In the early hours of Sunday morning, my daughter Isla was admitted to hospital with tonsillitis so severe she could no longer swallow. As a parent, it was a worrying time. As a tech lead working on national health infrastructure, it was quietly illuminating.

I’m currently helping to build the National Screening Platform for NHS England — a set of systems designed to make the flow of patient data smoother, more interoperable, and ultimately more useful, hopefully leading to cost savings and better health outcomes for the country’s citizens. But this weekend, I wasn’t a developer or a technical architect. I was just a sleep-deprived dad, waiting anxiously by a bedside.

As an aside, I noticed something strange happening in my own thinking during this experience. Before admission to hospital, I was desperately hoping that the doctors would take Isla’s condition seriously — that they’d see what we saw, and agree that she needed hospital care. But once she was admitted, I almost immediately began yearning for the opposite: that a doctor would say she was now well enough to go home again.

I’ve decided that this emotional shift deserves a name, and so I give you:

The Admission Paradox

The psychological shift in parents or caregivers who, prior to a hospital admission, hope clinicians will take their child’s illness seriously enough to admit them – but, once admitted, begin immediately hoping the child is well enough to be discharged.

It’s the whiplash of parental vigilance. And it’s made worse when the systems around you don’t seem to be helping.

“Has she got a social worker?”

We’ve been asked the same questions repeatedly this weekend. Different departments, different nurses, sometimes working within 50 metres of each other. Always kind and diligent, but always with a fresh paper form, to be filled in by hand with a biro. Name, date of birth, allergies, medications, safeguarding flags, etcetera.

On multiple occasions we were asked whether Isla had a social worker. We said no, truthfully. But I found myself wondering: what if we hadn’t been? Was there a cross-check, a shared record, a single source of truth? It felt like each clinician was building their own little silo of context.

At another point a nurse in the emergency department said, “I’ll just scan your notes”, which I assume meant feeding handwritten pages into a scanner and uploading them into a system as PDFs. Would they be OCR’d and searchable? I doubted it. They’re certainly not structured data. They’re digital in the same way a photocopy is digital.

A Flicker of the Future

Not all of the weekend was like this. At some points I could glimpse systems integration at work. A&E reception needed only Isla’s surname and date of birth to pull up some basic records — presumably via a PDS lookup. A Pharmacy First journey earlier on Saturday, before Isla’s condition worsened, seemed similarly joined-up.

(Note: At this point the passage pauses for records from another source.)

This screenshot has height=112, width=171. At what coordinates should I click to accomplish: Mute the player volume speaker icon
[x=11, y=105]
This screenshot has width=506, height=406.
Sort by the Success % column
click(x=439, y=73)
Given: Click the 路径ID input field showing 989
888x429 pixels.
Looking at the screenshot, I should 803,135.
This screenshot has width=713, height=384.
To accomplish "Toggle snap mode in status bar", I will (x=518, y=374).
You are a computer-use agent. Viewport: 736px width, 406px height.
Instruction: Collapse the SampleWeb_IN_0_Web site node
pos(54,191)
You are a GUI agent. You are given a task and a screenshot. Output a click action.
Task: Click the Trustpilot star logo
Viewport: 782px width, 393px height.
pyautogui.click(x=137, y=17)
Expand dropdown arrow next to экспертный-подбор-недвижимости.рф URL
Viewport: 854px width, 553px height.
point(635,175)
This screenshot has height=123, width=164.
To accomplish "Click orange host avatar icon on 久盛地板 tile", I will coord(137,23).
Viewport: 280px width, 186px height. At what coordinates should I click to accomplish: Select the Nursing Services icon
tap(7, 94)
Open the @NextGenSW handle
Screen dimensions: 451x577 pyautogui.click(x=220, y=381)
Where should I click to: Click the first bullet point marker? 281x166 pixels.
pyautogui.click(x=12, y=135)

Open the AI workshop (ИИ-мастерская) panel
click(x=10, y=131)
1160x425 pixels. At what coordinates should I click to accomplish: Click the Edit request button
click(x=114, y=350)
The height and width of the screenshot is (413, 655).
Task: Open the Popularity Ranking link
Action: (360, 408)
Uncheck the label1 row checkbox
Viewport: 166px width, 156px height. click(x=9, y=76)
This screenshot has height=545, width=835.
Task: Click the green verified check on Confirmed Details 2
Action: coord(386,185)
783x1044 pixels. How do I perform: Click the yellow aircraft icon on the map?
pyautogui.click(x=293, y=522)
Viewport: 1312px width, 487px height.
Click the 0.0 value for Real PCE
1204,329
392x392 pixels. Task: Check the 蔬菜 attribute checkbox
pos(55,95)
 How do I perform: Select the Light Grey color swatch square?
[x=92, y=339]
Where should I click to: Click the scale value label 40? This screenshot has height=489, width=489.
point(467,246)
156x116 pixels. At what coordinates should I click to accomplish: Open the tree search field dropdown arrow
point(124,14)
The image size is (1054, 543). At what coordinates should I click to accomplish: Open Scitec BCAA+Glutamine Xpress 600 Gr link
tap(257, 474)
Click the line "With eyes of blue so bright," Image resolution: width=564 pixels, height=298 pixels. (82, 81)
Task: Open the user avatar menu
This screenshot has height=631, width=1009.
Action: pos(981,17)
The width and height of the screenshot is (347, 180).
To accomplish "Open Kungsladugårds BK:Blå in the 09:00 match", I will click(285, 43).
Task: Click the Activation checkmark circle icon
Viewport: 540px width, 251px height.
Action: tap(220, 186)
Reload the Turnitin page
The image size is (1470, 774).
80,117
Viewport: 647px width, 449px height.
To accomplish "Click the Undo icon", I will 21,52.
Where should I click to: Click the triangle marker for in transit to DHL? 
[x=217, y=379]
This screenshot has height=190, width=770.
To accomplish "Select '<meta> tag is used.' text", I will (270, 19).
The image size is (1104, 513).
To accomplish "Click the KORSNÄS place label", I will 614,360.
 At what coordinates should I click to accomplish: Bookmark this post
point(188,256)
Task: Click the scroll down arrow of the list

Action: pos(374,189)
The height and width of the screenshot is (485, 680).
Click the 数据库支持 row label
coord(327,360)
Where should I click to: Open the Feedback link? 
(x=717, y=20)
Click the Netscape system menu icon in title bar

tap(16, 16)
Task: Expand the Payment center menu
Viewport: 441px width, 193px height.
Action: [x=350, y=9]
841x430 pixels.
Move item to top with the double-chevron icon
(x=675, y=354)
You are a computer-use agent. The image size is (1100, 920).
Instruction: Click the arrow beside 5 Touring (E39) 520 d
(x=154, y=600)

And Then, the Private Sector

By comparison, on Saturday afternoon, just hours before Isla’s hospitalisation, I had a regular eye test at Specsavers. The optometrist had notes from a visit I’d made to an eye clinic in 2012, so was aware that my high pressure readings were just due to having unusually thick corneas, and no sign for concern. Then he brought up a digital scan of my retina from ten years ago and overlaid it with this year’s image to show me that a mole on the back of my eye hadn’t changed shape.

A private provider, operating at national retail scale, able to retrieve a decade-old scan, align it with new data, and present the comparison to me in realtime. It was seamless, personal, and context-rich. I suppose it helps that I have been attending the same chain for years.

Meanwhile, at the hospital that evening, I felt like I was Isla’s integration layer — repeating myself patiently at every handover, carrying information in my head or in iCloud, unable to be certain that anything I’d said to one nurse would necessarily be available to the next.

The View from Both Sides

My day job right now is to build systems that improve some of this — liberating data from decades-old siloed systems, integrating it with other data sources, and empowering citizens to gain visibility of their own healthcare data through the NHS App. We’re trying to build not just a single product, but a foundational platform for the future.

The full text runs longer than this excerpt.